В вагоне второго класса, в купе, сидел медно-красный человек в поддевке, с жесткой бородкой, с оскаленными от смеха белыми зубами, Илья Бабин. Он был весь мокрый от жары, опирался согнутым указательным пальцем о крутое колено и похохатывал.
Напротив него, на койке, лежала слегка поблекшая, но еще красивая женщина с соломенно-светлыми, высоко взбитыми волосами, в шелковом, персикового цвета, плаще, со множеством видных отовсюду кружев. Пухленькими пальцами, на которых постукивали огромные перстни, она играла цепью от лорнета, вытягивая капризно губы, и говорила:
– Ах, эти вечные проводы, вечные встречи! В Кременчуге меня принимали, молодежь хотела выпрячь лошадей, но один местный богач отбил меня у них и умчал в автомобиле.
Илья Бабин слушал и похохатывал. Дама ему нравилась, но очень была смешна: носик вздернутый, на щеках наведен, точно на яблоке, круглый румянец, глазами она такое выделывала, что – не приведи бог, и все у нее не настоящее, – перстней хотя и много, но грош им цена: все медные, со стекляшками, лорнетка без стекол, кружева – как на кукольных юбках.
– Огни сцены, цветы, поклонники, ужины – надоело. Устала, еду к мужу, – говорила она, охорашиваясь, то одергивала юбку, то плащ тянула на плечо. – Какие вы все странные: «Актриса, актриса!» – но я тоже человек, уверяю вас. Я обожаю природу, ах, – пробежаться по росе босиком – вот мечта. У нас с мужем были странные отношения, он меня ревновал, как мавр. Боже, я не святая! Мы пять лет не видались. Скажите, вы его знаете? Ну? Какой он стал за эти годы?

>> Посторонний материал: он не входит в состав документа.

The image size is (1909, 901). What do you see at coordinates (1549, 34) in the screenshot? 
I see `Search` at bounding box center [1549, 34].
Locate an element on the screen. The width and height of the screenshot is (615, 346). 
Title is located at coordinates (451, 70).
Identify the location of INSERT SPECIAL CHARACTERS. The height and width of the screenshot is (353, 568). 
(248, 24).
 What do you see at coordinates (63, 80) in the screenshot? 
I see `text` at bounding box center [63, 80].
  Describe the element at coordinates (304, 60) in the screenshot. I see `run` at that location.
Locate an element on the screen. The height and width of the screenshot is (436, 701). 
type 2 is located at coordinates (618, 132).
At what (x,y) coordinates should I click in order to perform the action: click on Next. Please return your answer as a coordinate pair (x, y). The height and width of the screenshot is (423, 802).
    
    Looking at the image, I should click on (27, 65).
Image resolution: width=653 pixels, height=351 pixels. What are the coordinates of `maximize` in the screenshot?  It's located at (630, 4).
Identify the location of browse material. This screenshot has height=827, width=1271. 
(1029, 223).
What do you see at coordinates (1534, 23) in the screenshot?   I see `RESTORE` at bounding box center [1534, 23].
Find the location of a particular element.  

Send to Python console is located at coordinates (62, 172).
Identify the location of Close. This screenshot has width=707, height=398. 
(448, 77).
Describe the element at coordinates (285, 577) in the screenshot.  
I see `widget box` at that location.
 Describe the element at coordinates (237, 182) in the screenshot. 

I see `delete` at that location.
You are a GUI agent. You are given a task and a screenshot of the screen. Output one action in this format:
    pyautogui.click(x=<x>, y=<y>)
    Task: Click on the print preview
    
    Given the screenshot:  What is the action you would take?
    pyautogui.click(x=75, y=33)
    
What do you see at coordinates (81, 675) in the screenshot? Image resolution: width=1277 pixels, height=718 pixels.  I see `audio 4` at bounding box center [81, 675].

Илья Бабин еще веселее рассмеялся.
– Фу, какой вы противный! А как его дела? Нет, я серьезно спрашиваю.
– Дела – как сажа бела…
«Пускай, пускай разлетится к муженьку, – весело думал Бабин, – досыта нахохочемся».
И сказал, вытиря ребром руки мокрые глаза:
– Погостите у муженька, потом к нам на хутор пожалуйте, у меня тройки и шампанское, чего душа просит.
Ольга Языкова покачала головой, задумалась, потом, улыбаясь загадочно, сказала:
– Голова кругом идет, как подумаешь: визиты, приемы, праздники; у мужа моего – весь уезд родня. Ах, и не говорите мне о светской жизни. А соскучусь – приеду к вам на хутор.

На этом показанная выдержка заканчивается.